The immune system-thyroid connection

There are 70% of the body's immune cells located in the gut. The immune response in this part of the body is called GALT, or gut-associated lymphoid tissue. The GALT contains several forms of immune cells, such as T and B cells, that detect and respond to antigens as potential threats that trigger immune system reactions.

Problems arise when any one of these intestinal barriers is weakened. When the small intestine's tight junctions loosen (in case of "leaky gut syndrome"), undigested food particles, microorganisms, toxins, or larger proteins enter the bloodstream. The immune system sees these particles as unwanted intruders and starts an inflammation process to rid of them. Leaky gut can be one of the underlying causes of autoimmune diseases, such as Hashimoto-Thyroiditis, an autoimmune form of hypothyroidism. If you have a leaky gut, the immune system can keep attacking the thyroid and cause continued problems. (22, 23)

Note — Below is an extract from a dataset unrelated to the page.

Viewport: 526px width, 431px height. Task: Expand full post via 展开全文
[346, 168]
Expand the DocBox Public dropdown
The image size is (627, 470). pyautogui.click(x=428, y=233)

What might help to support your body?

Focusing on gut health is an essential part of any treatment process as it is also connected to your immune system and thyroid autoimmunity, and thyroid functions. But concentrating on the thyroid function is also crucial.

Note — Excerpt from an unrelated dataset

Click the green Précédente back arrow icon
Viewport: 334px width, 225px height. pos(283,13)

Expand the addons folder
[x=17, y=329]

If you are experiencing symptoms of thyroid dysfunction and SIBO, you can do the following steps:

  1. Do the necessary testing to find out what the issue is behind your symptoms: ask for a SIBO breath test and a full thyroid panel from your Practitioner
  2. Taking thyroid medication may help with motility and considering eliminating SIBO or other infections if present
  3. Choose a customized diet that eliminates inflammatory foods such as sugar, processed foods, gluten, refined carbohydrates, refined oils, artificial sweeteners, etc.
  4. Eat a whole food diet – including organic meats, vegetables, fruits, nuts, seeds based on your tolerance
  5. Apply lifestyle changes that help you manage your daily stress
  6. Take intestinal lining healing nutrients, boost motility

 

 

*This post is only for informational purposes; and not meant to diagnose, or treat any disease. I advise consulting with your healthcare practitioner regarding any treatment options or dietary changes.